WHAT NEEDS TO BE DONE: Only the lines from the one containing "Pievienot grozam (129, 570)" through the end of the data belong in the answer; reproduce them exactly.

[Collected data]
==========
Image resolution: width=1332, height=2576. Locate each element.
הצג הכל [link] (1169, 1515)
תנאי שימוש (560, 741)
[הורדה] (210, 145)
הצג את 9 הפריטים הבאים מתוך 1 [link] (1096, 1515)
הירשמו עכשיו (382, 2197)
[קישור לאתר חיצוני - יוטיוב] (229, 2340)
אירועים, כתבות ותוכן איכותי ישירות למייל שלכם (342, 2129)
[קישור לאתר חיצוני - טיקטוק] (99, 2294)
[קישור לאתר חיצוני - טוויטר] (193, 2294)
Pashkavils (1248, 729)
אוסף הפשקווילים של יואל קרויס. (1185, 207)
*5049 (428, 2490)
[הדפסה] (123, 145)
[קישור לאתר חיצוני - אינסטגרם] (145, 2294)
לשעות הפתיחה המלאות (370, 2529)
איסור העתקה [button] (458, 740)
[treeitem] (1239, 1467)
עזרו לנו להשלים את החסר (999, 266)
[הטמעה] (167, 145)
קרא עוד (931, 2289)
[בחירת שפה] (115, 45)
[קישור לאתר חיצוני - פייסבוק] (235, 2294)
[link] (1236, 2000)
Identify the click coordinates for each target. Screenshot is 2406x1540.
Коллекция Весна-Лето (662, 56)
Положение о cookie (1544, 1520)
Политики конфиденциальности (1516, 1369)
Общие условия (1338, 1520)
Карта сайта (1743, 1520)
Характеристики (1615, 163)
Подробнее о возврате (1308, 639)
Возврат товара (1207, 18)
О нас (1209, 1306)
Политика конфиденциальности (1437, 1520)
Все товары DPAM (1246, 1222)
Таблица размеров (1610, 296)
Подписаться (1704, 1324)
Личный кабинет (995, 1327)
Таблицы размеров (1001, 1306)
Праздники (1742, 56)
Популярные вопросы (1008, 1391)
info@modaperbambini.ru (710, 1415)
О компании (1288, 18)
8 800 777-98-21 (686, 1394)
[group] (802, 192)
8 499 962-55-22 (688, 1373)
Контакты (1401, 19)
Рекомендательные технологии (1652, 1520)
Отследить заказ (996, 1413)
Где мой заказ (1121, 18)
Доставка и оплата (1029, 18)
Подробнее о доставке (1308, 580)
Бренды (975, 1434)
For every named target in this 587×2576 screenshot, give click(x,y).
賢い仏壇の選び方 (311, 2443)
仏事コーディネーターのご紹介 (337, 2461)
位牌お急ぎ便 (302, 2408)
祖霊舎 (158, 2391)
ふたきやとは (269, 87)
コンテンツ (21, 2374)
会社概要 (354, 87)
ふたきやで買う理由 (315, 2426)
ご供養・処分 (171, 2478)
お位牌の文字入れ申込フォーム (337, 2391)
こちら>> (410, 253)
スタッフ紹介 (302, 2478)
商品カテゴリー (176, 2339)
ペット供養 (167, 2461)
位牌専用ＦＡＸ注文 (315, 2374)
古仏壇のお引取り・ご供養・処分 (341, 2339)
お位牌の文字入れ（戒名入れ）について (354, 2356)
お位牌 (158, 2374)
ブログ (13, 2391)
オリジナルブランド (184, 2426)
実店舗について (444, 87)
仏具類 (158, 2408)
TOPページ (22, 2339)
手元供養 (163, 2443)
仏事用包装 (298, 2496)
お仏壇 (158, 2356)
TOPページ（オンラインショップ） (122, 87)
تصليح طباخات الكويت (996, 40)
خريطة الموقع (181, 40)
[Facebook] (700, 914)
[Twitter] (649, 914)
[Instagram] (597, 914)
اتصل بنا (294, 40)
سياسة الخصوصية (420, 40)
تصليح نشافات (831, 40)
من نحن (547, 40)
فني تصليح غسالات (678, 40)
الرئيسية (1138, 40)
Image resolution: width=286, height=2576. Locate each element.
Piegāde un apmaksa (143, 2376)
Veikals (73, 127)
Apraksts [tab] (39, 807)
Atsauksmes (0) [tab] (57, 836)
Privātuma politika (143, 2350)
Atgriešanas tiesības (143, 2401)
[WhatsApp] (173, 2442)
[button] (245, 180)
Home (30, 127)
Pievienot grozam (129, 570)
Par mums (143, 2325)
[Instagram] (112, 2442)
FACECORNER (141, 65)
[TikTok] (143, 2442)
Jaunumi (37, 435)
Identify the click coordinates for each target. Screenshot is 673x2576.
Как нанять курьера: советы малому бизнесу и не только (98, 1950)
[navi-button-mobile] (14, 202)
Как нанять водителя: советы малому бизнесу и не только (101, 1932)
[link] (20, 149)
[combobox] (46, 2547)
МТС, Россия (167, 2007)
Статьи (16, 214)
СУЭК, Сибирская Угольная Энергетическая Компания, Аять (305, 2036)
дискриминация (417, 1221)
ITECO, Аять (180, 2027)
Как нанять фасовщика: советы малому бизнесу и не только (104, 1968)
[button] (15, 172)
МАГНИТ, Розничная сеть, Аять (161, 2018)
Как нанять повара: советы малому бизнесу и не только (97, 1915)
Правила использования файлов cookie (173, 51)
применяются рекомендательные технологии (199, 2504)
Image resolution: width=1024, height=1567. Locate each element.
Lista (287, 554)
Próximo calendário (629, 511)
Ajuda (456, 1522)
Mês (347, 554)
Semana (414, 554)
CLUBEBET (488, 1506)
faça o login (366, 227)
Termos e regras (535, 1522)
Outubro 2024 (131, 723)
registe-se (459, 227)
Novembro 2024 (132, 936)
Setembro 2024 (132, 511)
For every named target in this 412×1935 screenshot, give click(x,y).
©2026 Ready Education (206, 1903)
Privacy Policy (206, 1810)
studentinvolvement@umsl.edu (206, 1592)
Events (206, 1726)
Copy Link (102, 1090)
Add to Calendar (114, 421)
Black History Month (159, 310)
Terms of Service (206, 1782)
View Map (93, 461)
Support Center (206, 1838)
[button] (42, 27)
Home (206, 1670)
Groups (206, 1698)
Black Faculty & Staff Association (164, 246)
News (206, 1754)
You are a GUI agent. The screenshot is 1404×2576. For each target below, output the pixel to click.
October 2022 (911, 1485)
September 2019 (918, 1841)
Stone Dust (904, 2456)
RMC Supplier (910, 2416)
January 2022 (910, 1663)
==========
FINAL ANSWER:
Pievienot grozam (129, 570)
Par mums (143, 2325)
[Instagram] (112, 2442)
FACECORNER (141, 65)
[TikTok] (143, 2442)
Jaunumi (37, 435)
Identify the click coordinates for each target. Screenshot is 673x2576.
Как нанять курьера: советы малому бизнесу и не только (98, 1950)
[navi-button-mobile] (14, 202)
Как нанять водителя: советы малому бизнесу и не только (101, 1932)
[link] (20, 149)
[combobox] (46, 2547)
МТС, Россия (167, 2007)
Статьи (16, 214)
СУЭК, Сибирская Угольная Энергетическая Компания, Аять (305, 2036)
дискриминация (417, 1221)
ITECO, Аять (180, 2027)
Как нанять фасовщика: советы малому бизнесу и не только (104, 1968)
[button] (15, 172)
МАГНИТ, Розничная сеть, Аять (161, 2018)
Как нанять повара: советы малому бизнесу и не только (97, 1915)
Правила использования файлов cookie (173, 51)
применяются рекомендательные технологии (199, 2504)
Image resolution: width=1024, height=1567. Locate each element.
Lista (287, 554)
Próximo calendário (629, 511)
Ajuda (456, 1522)
Mês (347, 554)
Semana (414, 554)
CLUBEBET (488, 1506)
faça o login (366, 227)
Termos e regras (535, 1522)
Outubro 2024 (131, 723)
registe-se (459, 227)
Novembro 2024 (132, 936)
Setembro 2024 (132, 511)
For every named target in this 412×1935 screenshot, give click(x,y).
©2026 Ready Education (206, 1903)
Privacy Policy (206, 1810)
studentinvolvement@umsl.edu (206, 1592)
Events (206, 1726)
Copy Link (102, 1090)
Add to Calendar (114, 421)
Black History Month (159, 310)
Terms of Service (206, 1782)
View Map (93, 461)
Support Center (206, 1838)
[button] (42, 27)
Home (206, 1670)
Groups (206, 1698)
Black Faculty & Staff Association (164, 246)
News (206, 1754)
You are a GUI agent. The screenshot is 1404×2576. For each target below, output the pixel to click.
October 2022 (911, 1485)
September 2019 (918, 1841)
Stone Dust (904, 2456)
RMC Supplier (910, 2416)
January 2022 (910, 1663)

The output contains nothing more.